§ **Records for the exercise**
※

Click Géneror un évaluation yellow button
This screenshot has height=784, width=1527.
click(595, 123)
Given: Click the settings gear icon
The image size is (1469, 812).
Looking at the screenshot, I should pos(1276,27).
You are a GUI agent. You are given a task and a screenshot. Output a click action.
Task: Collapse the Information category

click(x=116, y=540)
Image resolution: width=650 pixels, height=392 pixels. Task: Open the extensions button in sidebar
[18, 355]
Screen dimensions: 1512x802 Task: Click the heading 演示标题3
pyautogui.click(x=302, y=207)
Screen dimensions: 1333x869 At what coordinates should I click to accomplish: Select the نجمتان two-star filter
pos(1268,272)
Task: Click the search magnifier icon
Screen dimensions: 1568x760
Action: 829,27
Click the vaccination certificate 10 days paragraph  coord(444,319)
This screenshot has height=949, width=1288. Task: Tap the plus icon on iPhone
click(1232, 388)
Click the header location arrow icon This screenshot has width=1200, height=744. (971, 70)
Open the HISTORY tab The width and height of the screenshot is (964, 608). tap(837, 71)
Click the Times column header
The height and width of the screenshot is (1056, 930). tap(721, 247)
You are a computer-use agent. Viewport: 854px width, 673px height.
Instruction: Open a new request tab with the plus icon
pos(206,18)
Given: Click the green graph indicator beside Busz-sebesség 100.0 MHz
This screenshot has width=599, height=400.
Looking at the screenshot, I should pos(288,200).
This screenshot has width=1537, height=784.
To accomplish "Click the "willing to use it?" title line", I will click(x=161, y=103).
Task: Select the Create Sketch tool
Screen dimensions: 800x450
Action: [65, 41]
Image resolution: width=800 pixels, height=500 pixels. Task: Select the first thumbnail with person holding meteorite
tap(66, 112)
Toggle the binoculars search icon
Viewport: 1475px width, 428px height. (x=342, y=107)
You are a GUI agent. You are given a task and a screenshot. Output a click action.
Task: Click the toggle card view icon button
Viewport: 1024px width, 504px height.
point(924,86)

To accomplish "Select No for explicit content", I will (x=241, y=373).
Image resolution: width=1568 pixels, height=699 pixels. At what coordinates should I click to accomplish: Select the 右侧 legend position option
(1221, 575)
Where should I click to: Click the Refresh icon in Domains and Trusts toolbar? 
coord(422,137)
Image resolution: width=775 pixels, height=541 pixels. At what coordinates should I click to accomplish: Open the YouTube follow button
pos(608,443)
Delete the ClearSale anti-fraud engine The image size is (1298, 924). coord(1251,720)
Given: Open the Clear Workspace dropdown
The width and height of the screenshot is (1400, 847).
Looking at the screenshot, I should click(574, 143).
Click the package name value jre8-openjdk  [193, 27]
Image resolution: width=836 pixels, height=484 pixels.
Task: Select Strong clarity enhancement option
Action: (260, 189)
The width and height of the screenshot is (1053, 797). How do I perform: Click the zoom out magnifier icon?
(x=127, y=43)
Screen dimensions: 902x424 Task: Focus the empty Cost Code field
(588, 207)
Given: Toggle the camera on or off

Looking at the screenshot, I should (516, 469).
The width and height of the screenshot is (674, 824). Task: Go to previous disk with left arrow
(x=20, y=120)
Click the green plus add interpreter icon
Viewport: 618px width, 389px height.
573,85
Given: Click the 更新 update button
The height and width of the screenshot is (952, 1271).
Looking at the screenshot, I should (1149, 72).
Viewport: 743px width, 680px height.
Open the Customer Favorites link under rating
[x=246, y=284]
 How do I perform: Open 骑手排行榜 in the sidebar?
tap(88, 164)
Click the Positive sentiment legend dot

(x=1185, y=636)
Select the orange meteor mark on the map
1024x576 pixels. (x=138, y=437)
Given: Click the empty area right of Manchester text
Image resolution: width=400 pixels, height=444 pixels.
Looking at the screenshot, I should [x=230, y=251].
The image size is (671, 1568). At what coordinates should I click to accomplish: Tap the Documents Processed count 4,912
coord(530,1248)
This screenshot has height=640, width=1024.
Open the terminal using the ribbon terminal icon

※

Copy the material above word for word, from the line containing "Open the HISTORY" through the line containing "Action: [65, 41]".

Open the HISTORY tab The width and height of the screenshot is (964, 608). tap(837, 71)
Click the Times column header
The height and width of the screenshot is (1056, 930). tap(721, 247)
You are a computer-use agent. Viewport: 854px width, 673px height.
Instruction: Open a new request tab with the plus icon
pos(206,18)
Given: Click the green graph indicator beside Busz-sebesség 100.0 MHz
This screenshot has width=599, height=400.
Looking at the screenshot, I should pos(288,200).
This screenshot has width=1537, height=784.
To accomplish "Click the "willing to use it?" title line", I will click(x=161, y=103).
Task: Select the Create Sketch tool
Screen dimensions: 800x450
Action: [65, 41]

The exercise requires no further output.